Goopy Geer is a 1932 American animated comedy short film directed by Rudolf Ising. It is the tenth film in the Merrie Melodies series, featuring the titular song by Herman Hupfeld, and the first appearance of the title character. The short was released on April 16, 1932, alongside the feature film The Crowd Roars.

==Plot==

The short from 1932, restored.

The customers in a nightclub clamor for Goopy Geer, who emerges from numerous smaller stages to sing and play the piano for the audience with his hands and ears. He switches to a slower tune after he notices three cats slurping soup and eating crackers loudly. A cow also eats spaghetti to the tune, to his amusement.

Goopy Geer then plays a ragtime song, which his gloves independently help him in playing. In the meantime, the waiter requests a bowl of soup, which a chicken "chef" produces by bathing in boiling water, emerging unscathed as the soup is served. A female dog then goes on stage, jokes with him and dances to his music, while a conflict between a dog and a hippo takes place.

Goopy Geer then dances to a jazz number, which a turkey and two clothing racks dance to. A drunken horse also dances while reaching for more alcohol, only to hallucinate upon seeing his face in a mirror. He goes on stage and spits on Goopy Geer, causing him to explode, but he does not mind as he continues the show on his destroyed piano.

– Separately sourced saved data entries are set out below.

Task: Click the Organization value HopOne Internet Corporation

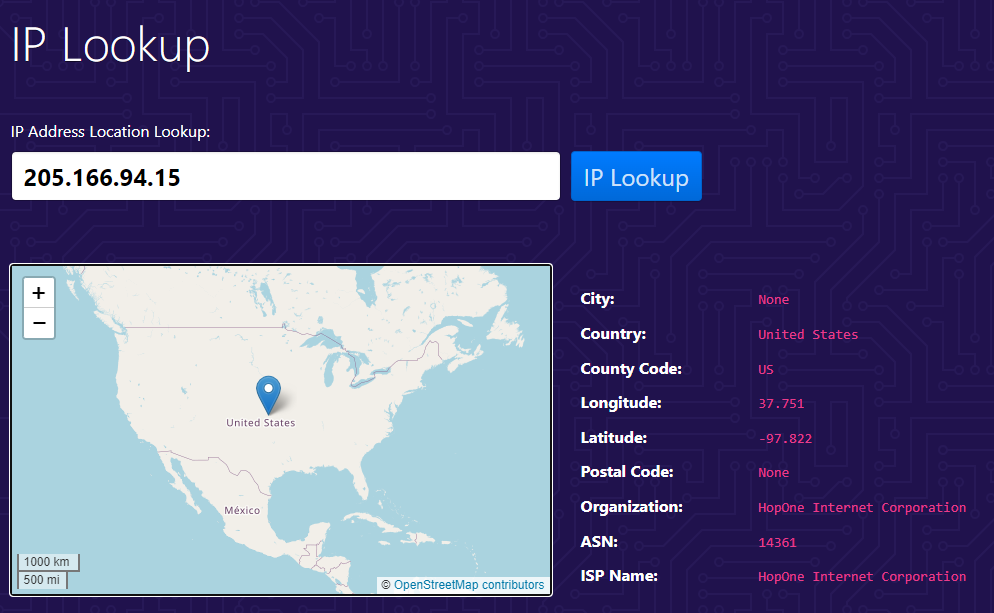Action: click(x=861, y=507)
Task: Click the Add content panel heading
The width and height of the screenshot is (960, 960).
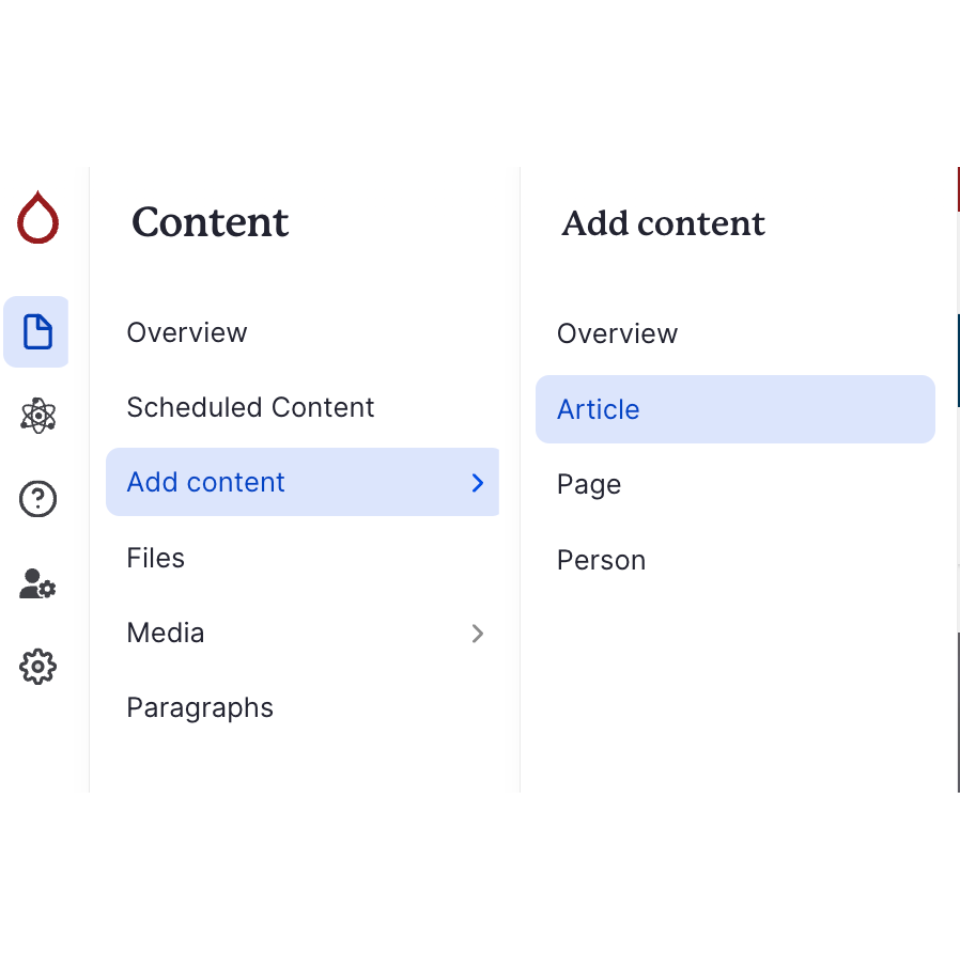Action: tap(663, 224)
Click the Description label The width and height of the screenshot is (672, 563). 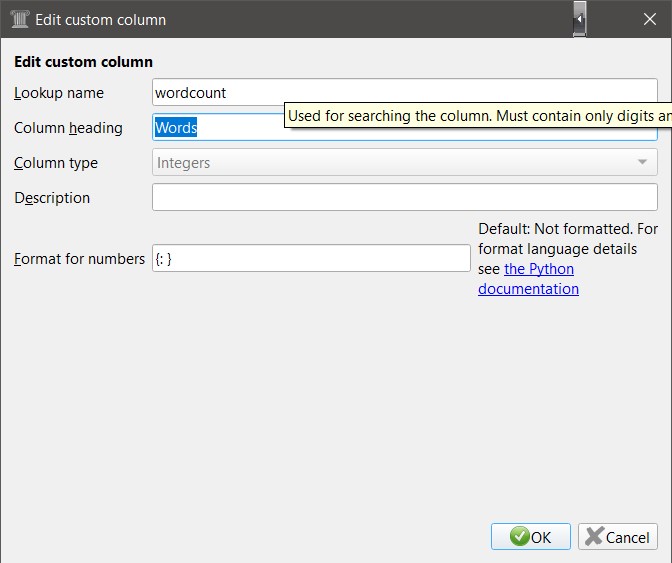click(52, 198)
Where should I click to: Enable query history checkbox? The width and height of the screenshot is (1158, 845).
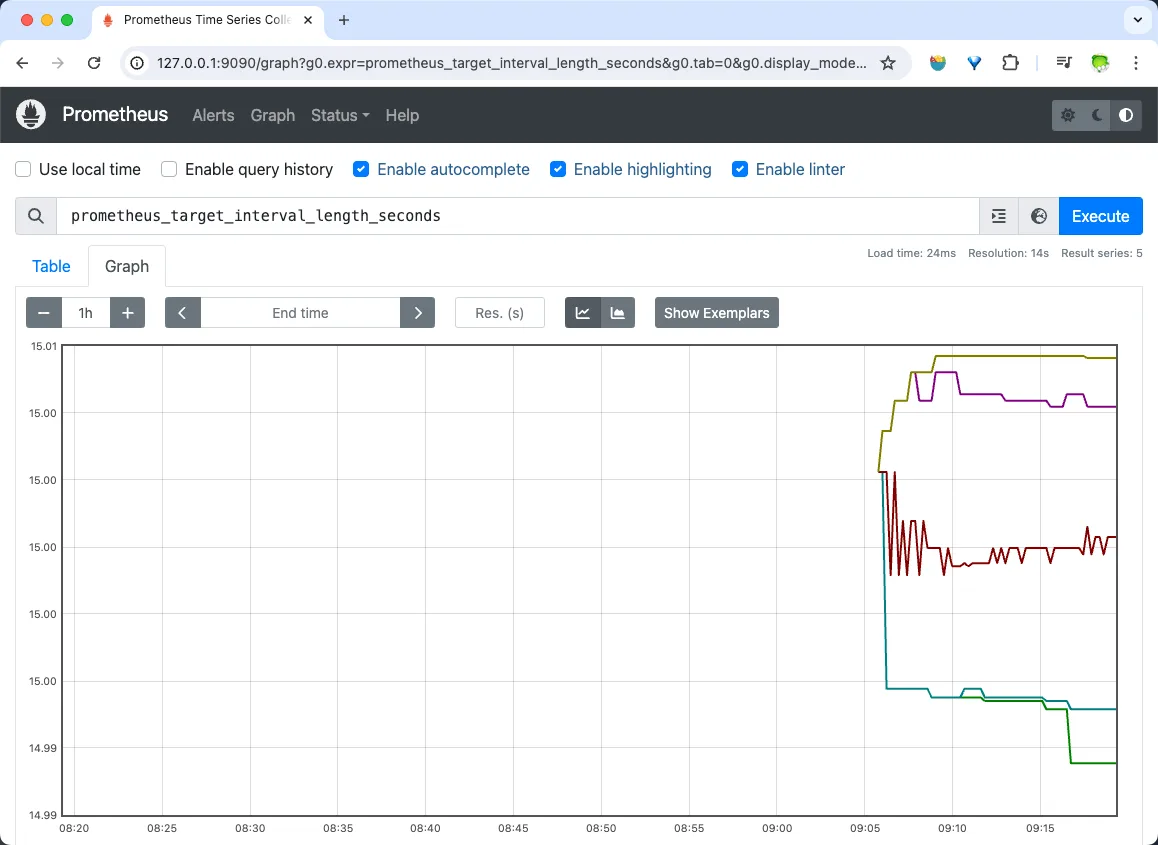pos(170,170)
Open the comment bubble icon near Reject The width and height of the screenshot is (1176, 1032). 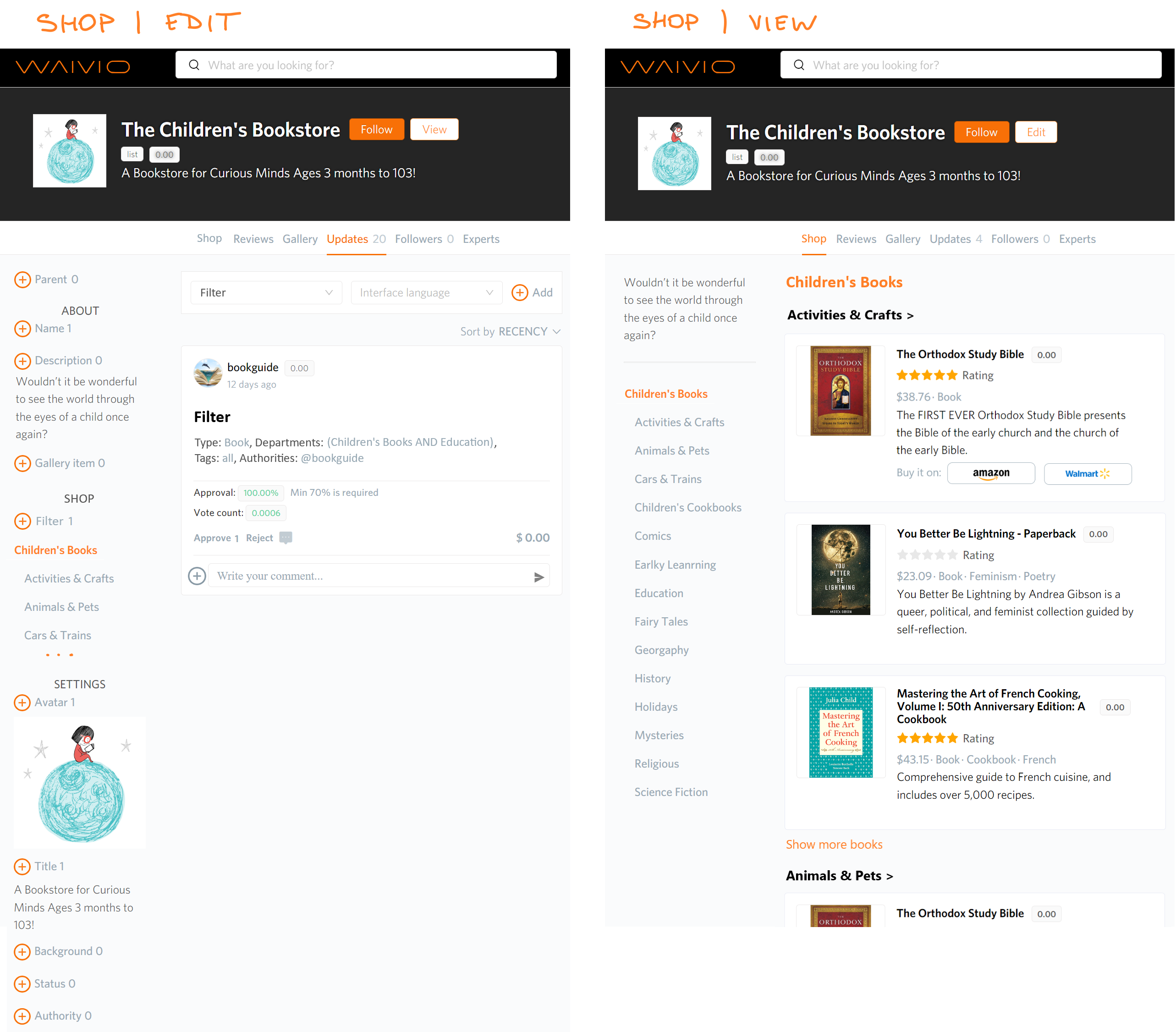[x=286, y=538]
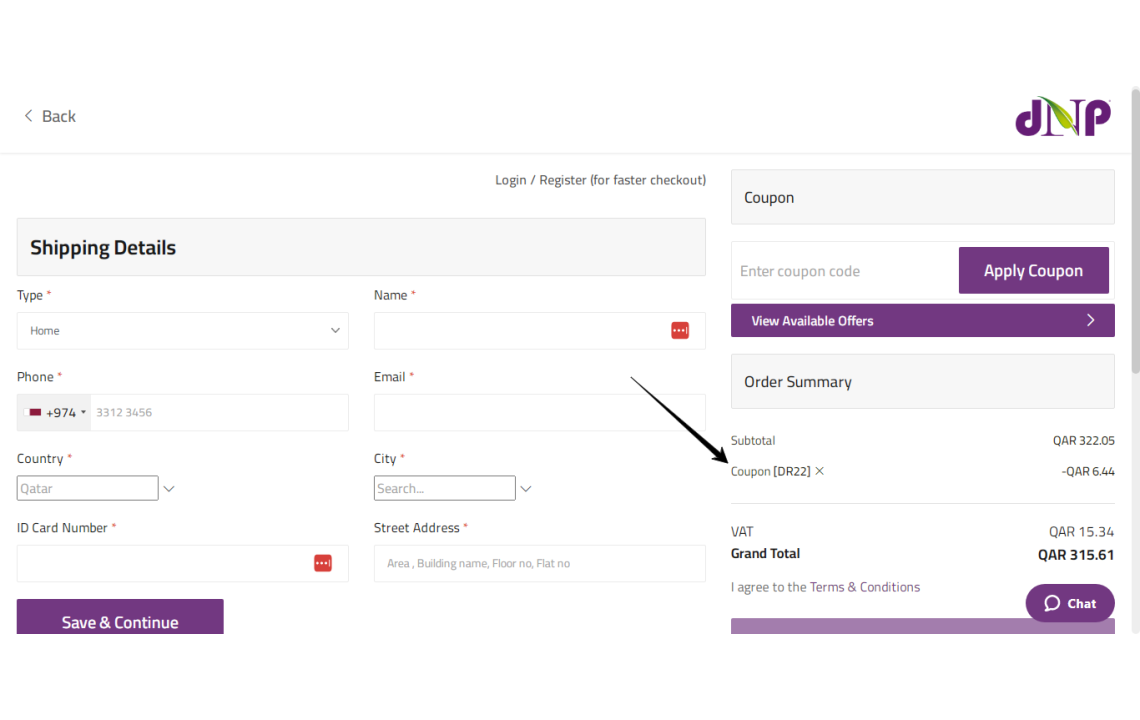The image size is (1140, 720).
Task: Open the +974 country code selector
Action: pos(55,412)
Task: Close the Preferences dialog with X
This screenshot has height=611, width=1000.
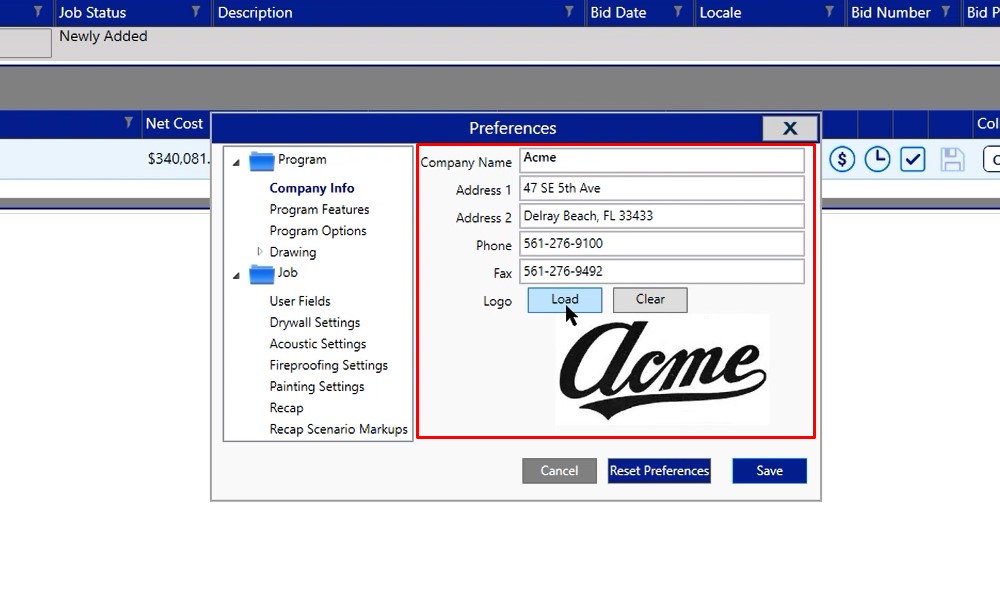Action: click(789, 128)
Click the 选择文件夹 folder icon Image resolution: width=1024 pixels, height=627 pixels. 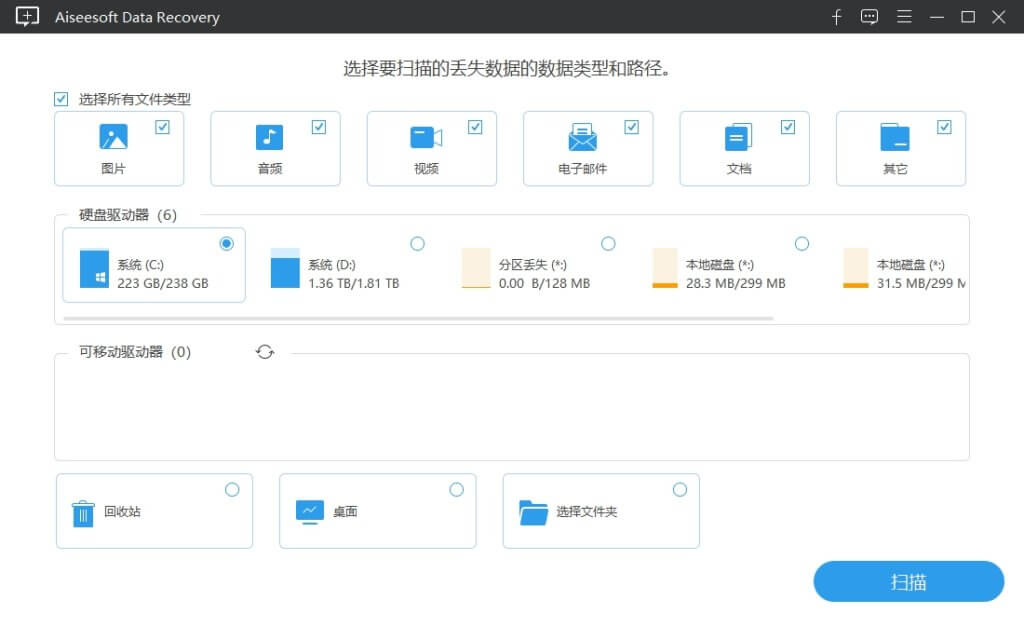(x=534, y=513)
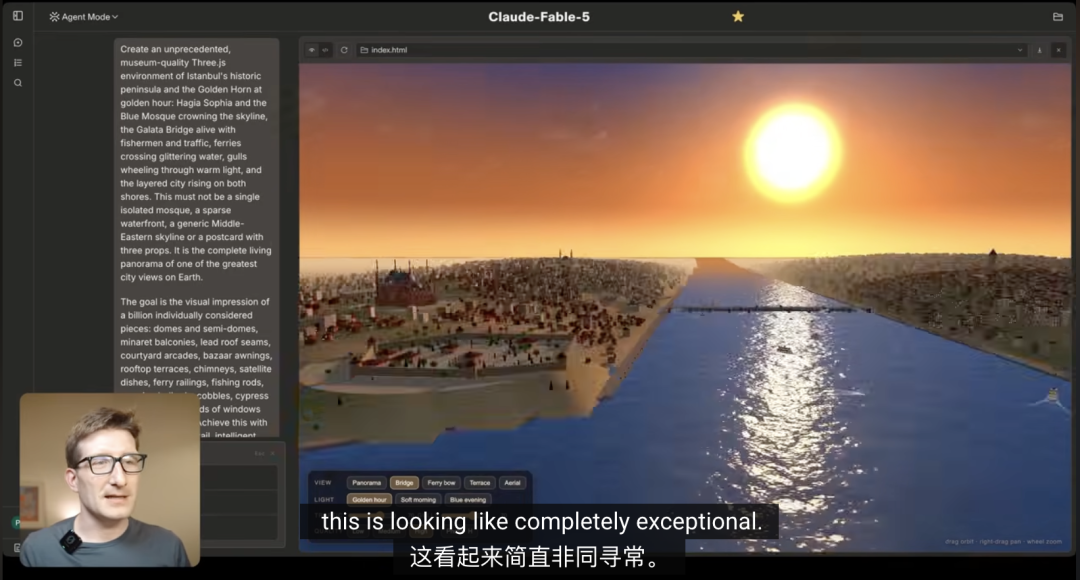This screenshot has width=1080, height=580.
Task: Open the search icon in left sidebar
Action: (18, 83)
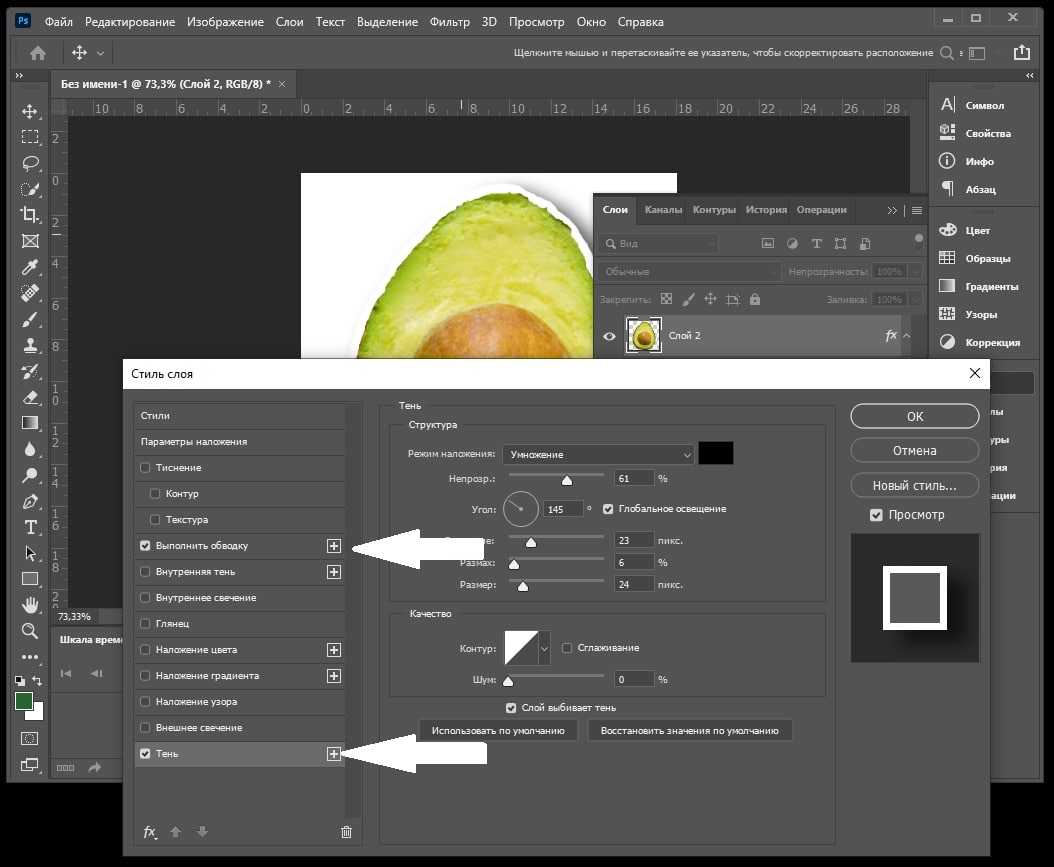
Task: Select the Zoom tool
Action: [x=30, y=630]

Two scenes—one involving a waiter, the other the drunken horse—are reused from the earlier Foxy short Lady, Play Your Mandolin! One of the customers, a fat lady hippo, appeared in the Foxy short Smile, Darn Ya, Smile!

==Reception==
Motion Picture Herald called the film "an amusing cartoon number." The review noted that "the furniture does its assorted jigging in a manner often done before, but the short is entertaining enough in animated fashion."